Юсуф тосковал, посылал письмо за письмом, но гонцы возвращались без ответа. Дочь упорно молчала. А потом от одного из своих верных друзей он получил странное письмо. Тот сообщал, что Шах-Али держит Сююн-Бике в зиндане, выставляет ее перед гяурами с открытым лицом, позорит перед дервишами, которые смеются ей в глаза и плюют вслед. И еще, самое страшное, — будто бы он обрезал Сююн-Бике уши и отправил их в Москву царю Ивану.
Юсуф в ярости порвал письмо.

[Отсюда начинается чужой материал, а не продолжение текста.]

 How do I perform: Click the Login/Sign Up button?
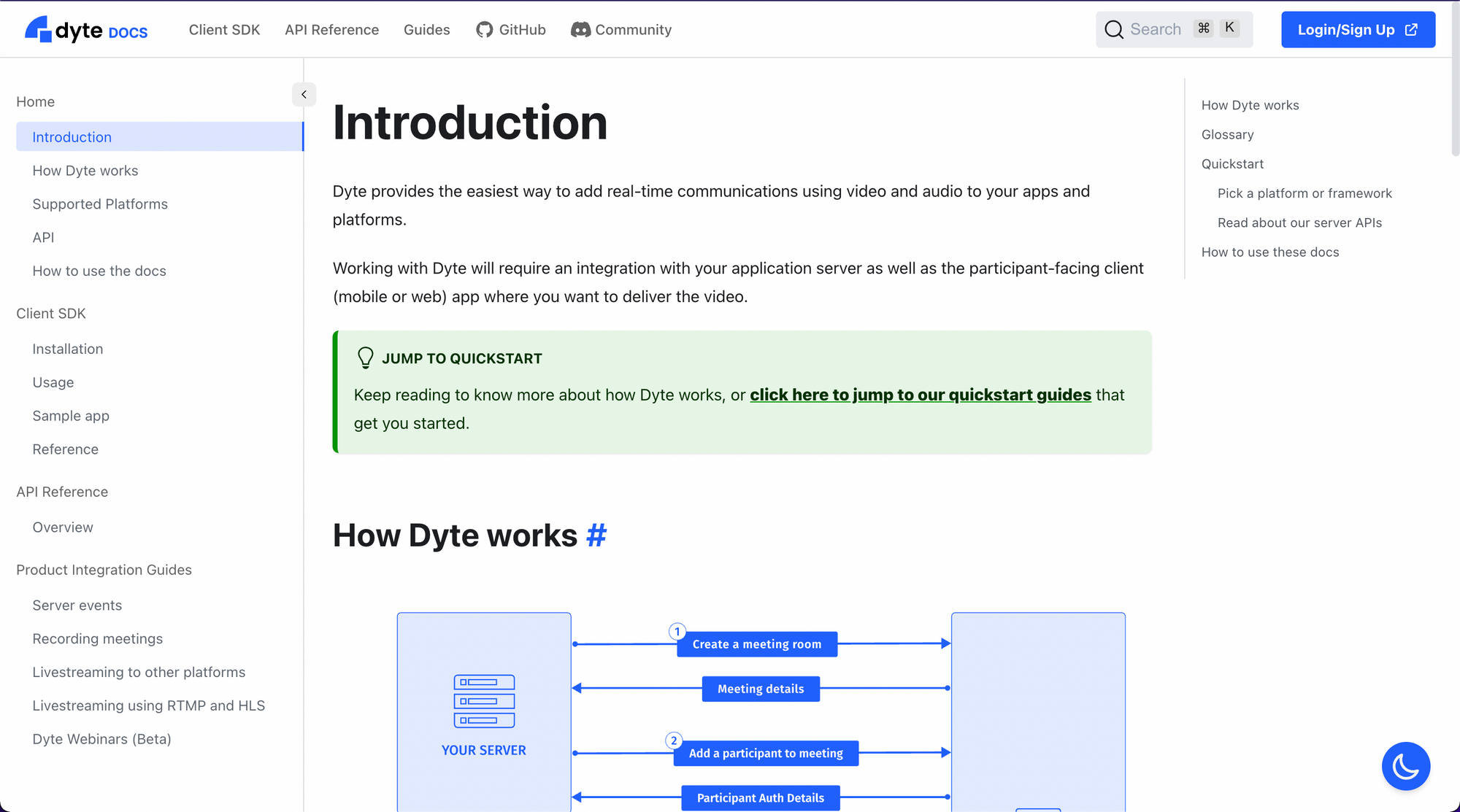point(1358,29)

Грозился сжечь Казань, а самого Шах-Али отдать на растерзание голодным шакалам. Но случилось другое — на многие дни его взял в плен тяжкий недуг, он не мог подняться с ложа. А когда наконец, превозмогая боль, мурза отважился сделать первые шаги и взяться за письмо, то вдруг почувствовал, что прежняя ярость ушла. В послании к царю Ивану он жалостливо просил разобраться с Шах-Али, который отрезал своей жене, а его дочери уши. Пусть же он накажет хана, если это действительно правда. Только так может быть смыт позор. Если же нет, он сам сумеет постоять за честь своей дочери.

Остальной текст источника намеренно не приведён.